A Cosan e a Royal Dutch Shell planejam fazer muitas aquisições depois de formarem uma parceria para a produção de açúcar e etanol no Brasil, disse nesta quarta-feira (25) o presidente da Cosan, Marcos Lutz.
A nova companhia formada pelas duas empresas pretende comprar processadores de cana-de-açúcar no Brasil e pode considerar aquisições também no exterior para ter acesso a mercados que cobram tarifas de importação sobre o etanol brasileiro, disse Lutz em entrevista hoje em São Paulo.
Juntos, temos um motor muito mais potente, então estamos prontos para muitas aquisições, disse ele. O Brasil é inigualável em termos de produção de cana-de-açúcar.
A Shell, maior petrolífera da Europa, e a Cosan, maior processadora mundial de cana-de-açúcar, firmaram hoje um acordo final para formar a parceria.
Segundo os termos do acordo, a Shell vai entrar com até US$ 1,95 bilhão em dinheiro e ativos, incluindo 2.740 postos de combustíveis. A Cosan participa com 23 usinas de esmagamento de cana, 1.730 postos e outros ativos.
A Cosan também pode fazer aquisições sozinha e tem espaço para aumentar seu endividamento após a transferência de US$ 2,52 bilhões em sua dívida para a nova empresa, disse Lutz.
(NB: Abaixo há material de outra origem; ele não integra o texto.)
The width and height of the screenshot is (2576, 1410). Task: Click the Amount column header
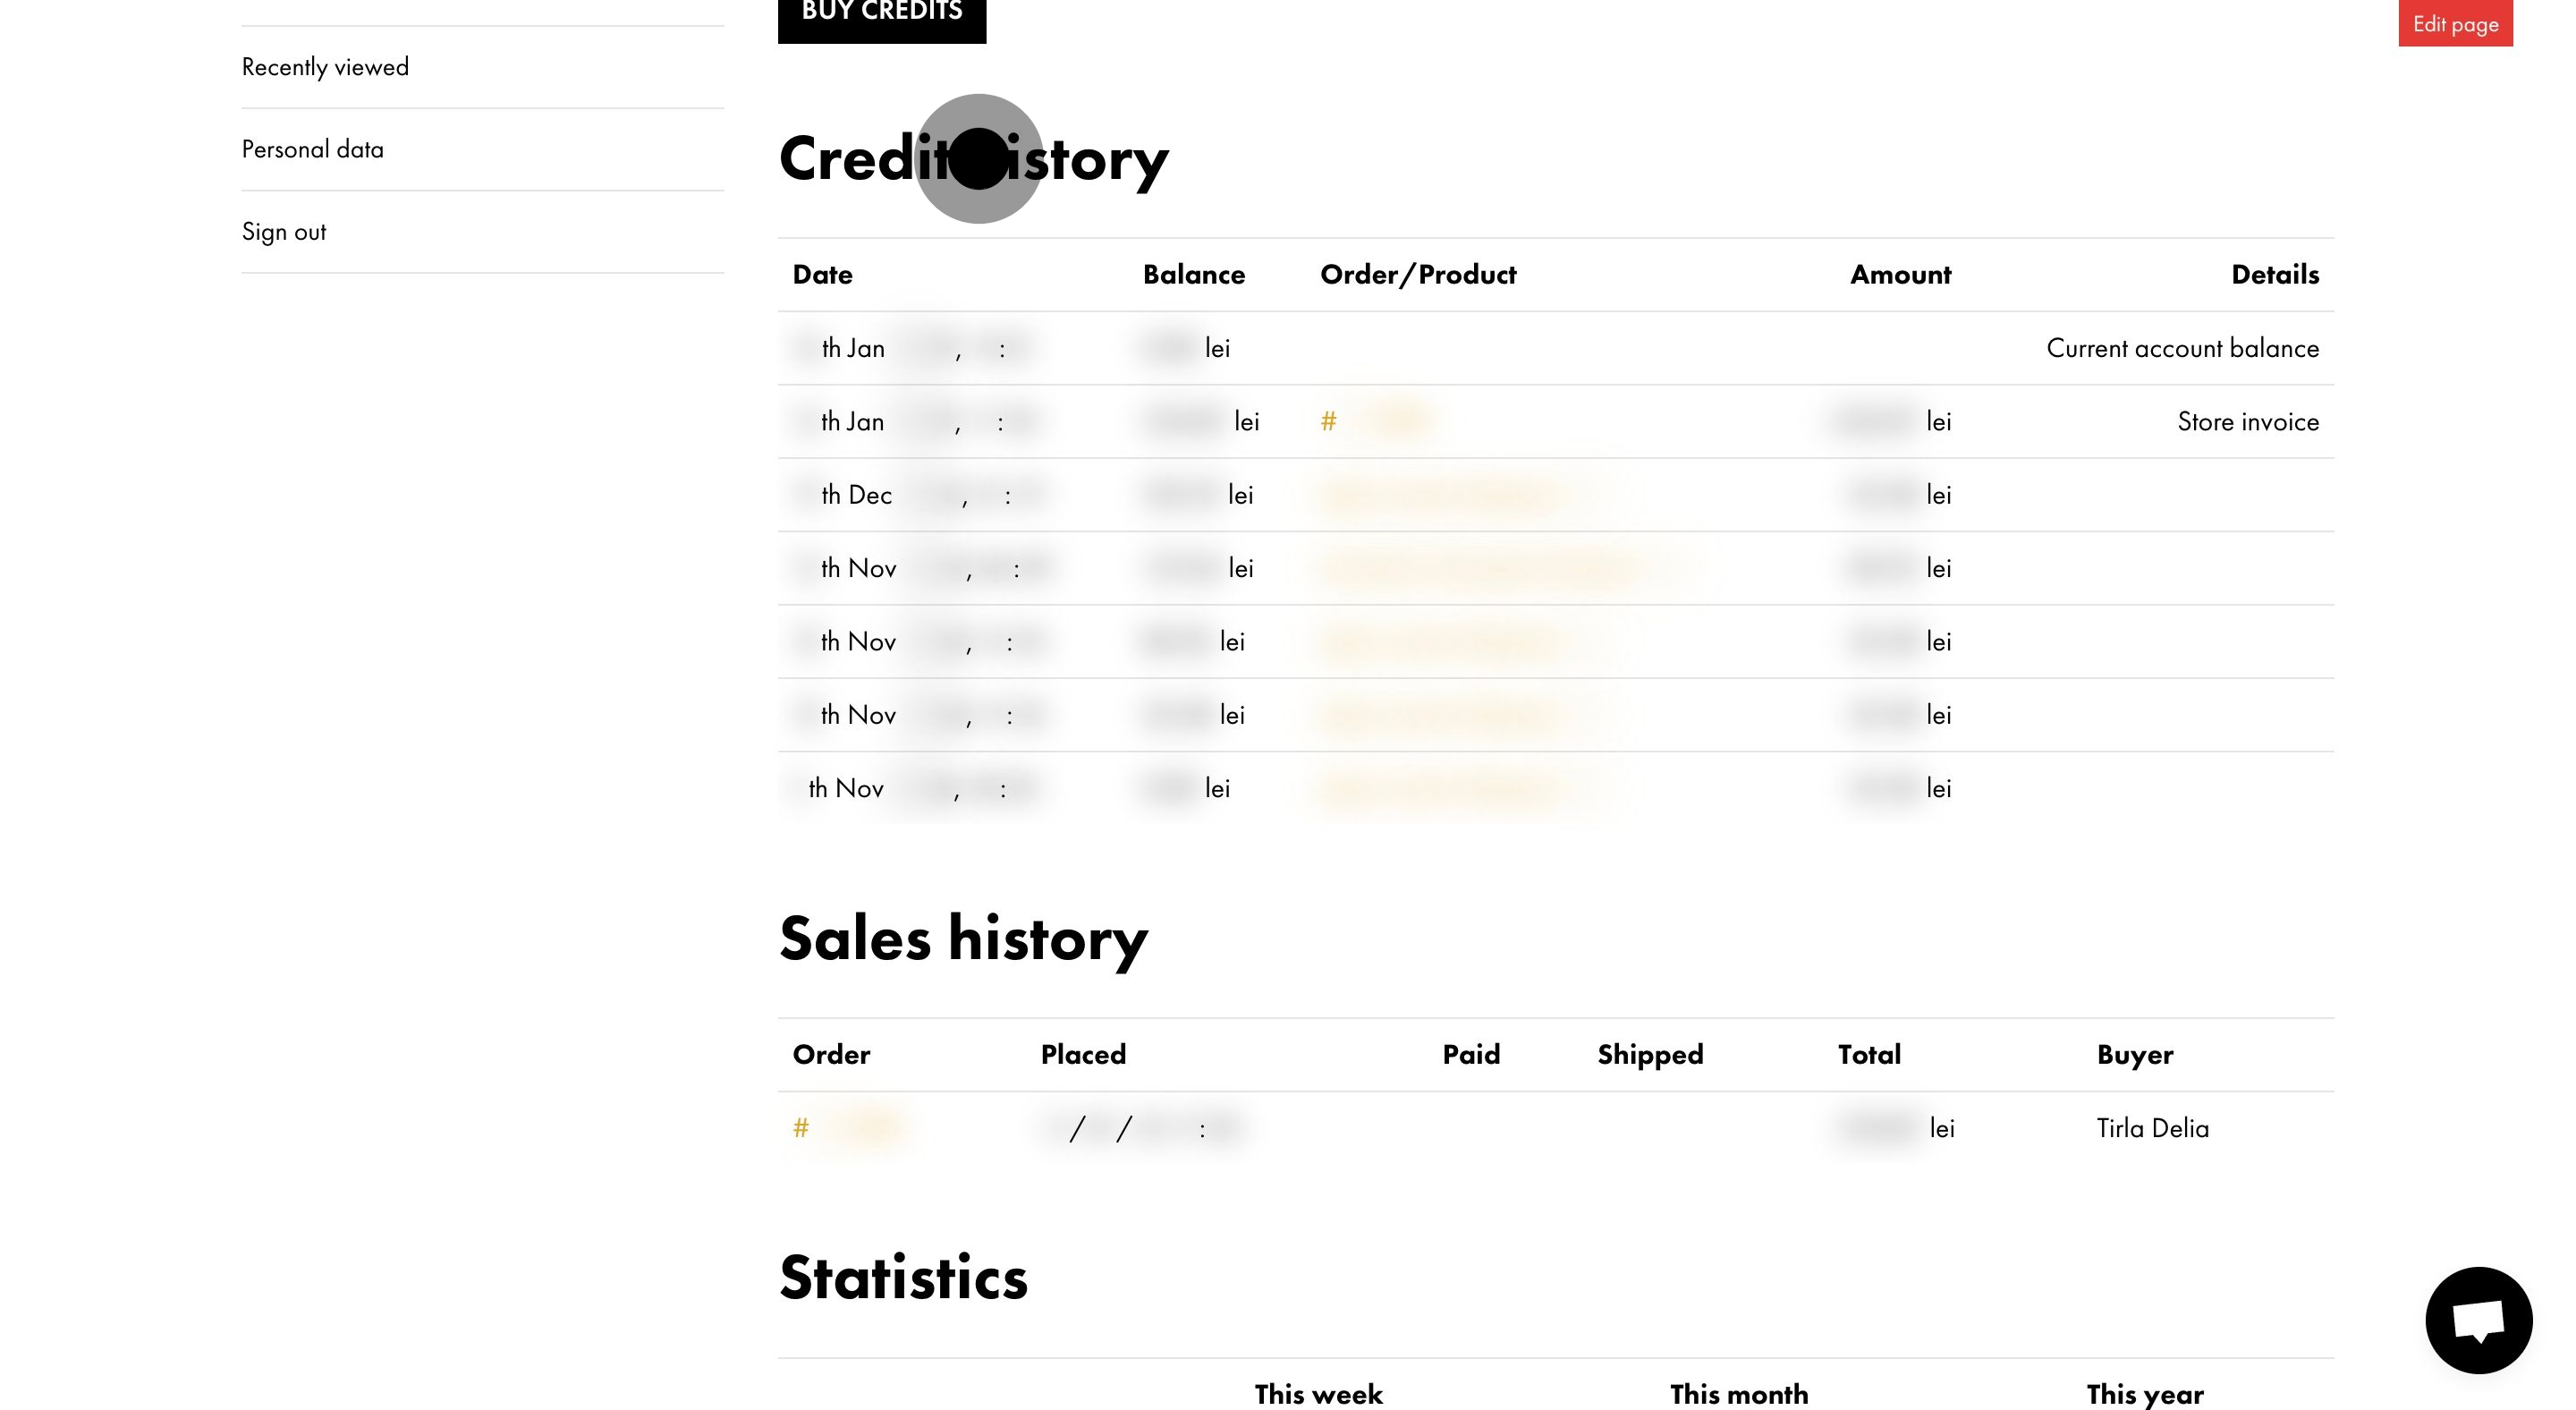click(1900, 275)
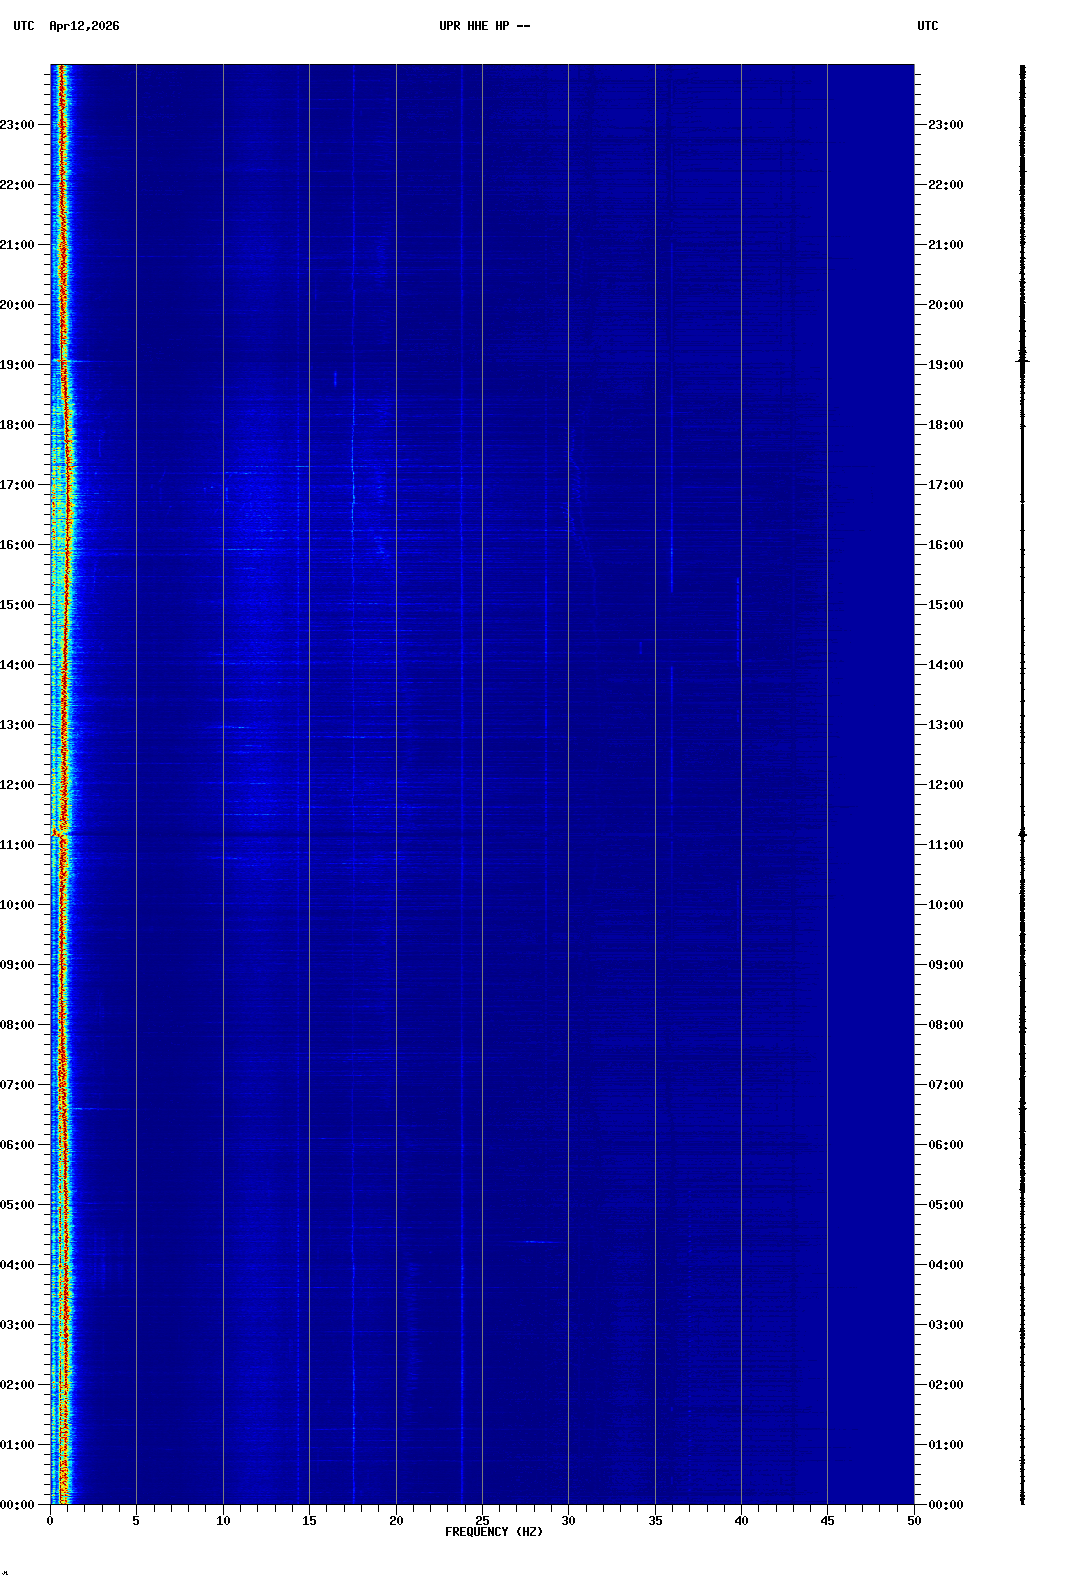
Task: Click the low-frequency band offset just after 11:00
Action: [60, 831]
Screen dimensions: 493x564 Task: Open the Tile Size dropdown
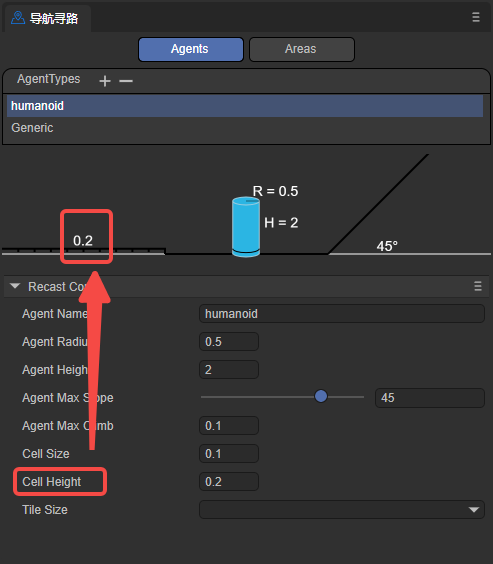click(342, 509)
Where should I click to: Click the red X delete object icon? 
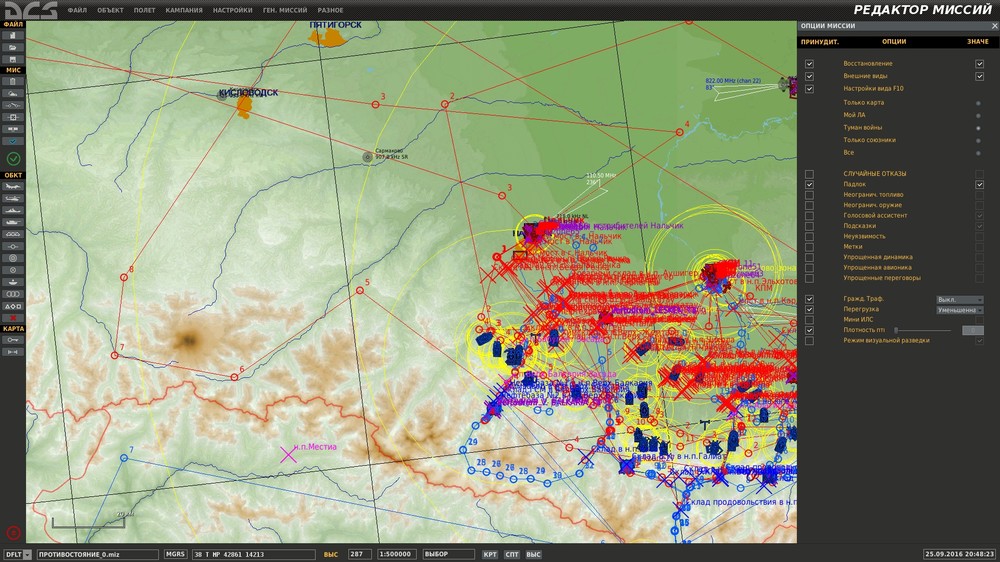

A Cosan e a Shell não planejam emitir ações da companhia que será formada, que ainda não tem nome, disse o executivo. As duas empresas não decidiram o que fazer com a licença para usar a marca Esso, que foi comprada em 2008 pela Cosan da Exxon Mobil, junto com ativos de distribuição, por US$ 826 milhões.
A Shell, com sede em Haia, terá a opção de comprar a fatia de 50% da Cosan na parceria depois de 10 anos de formação da nova empresa.
Depois de 15 anos, qualquer uma das duas empresas pode exercer o direito de compra da participação do sócio. A Shell pode assumir o controle total, em caso de morte do fundador e presidente do conselho da Cosan, Rubens Ometto, de acordo com o comunicado.
O negócio inclui oito projetos de usinas elétricas e um financiamento de R$ 500 milhões do Banco Nacional de Desenvolvimento Econômico e Social (BNDES), que não faziam parte do acordo inicial anunciado em fevereiro.